• **Material for this exercise**
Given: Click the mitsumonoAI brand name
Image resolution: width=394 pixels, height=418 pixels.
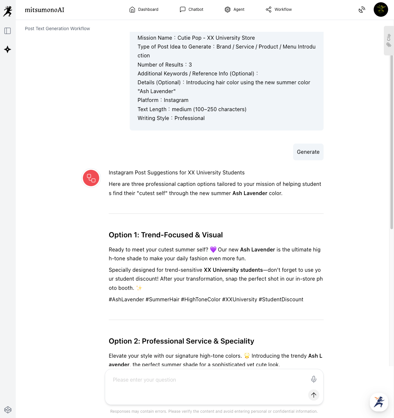Looking at the screenshot, I should pos(45,10).
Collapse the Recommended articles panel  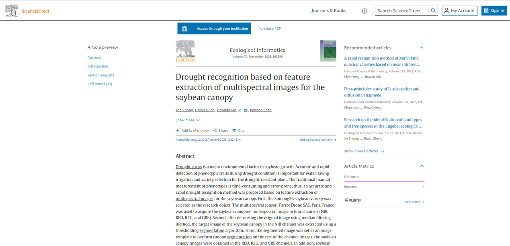[x=422, y=47]
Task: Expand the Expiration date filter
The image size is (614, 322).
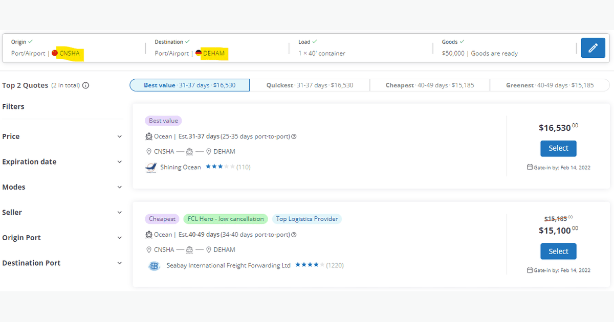Action: pyautogui.click(x=119, y=162)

• **Problem to work on**
The copy must start at the line containing "Task: Expand the Expiration date filter" and stop at the last line of the listing, both included, with every line exact and no pictures.

• **Response area**
Task: Expand the Expiration date filter
The image size is (614, 322).
Action: pyautogui.click(x=119, y=162)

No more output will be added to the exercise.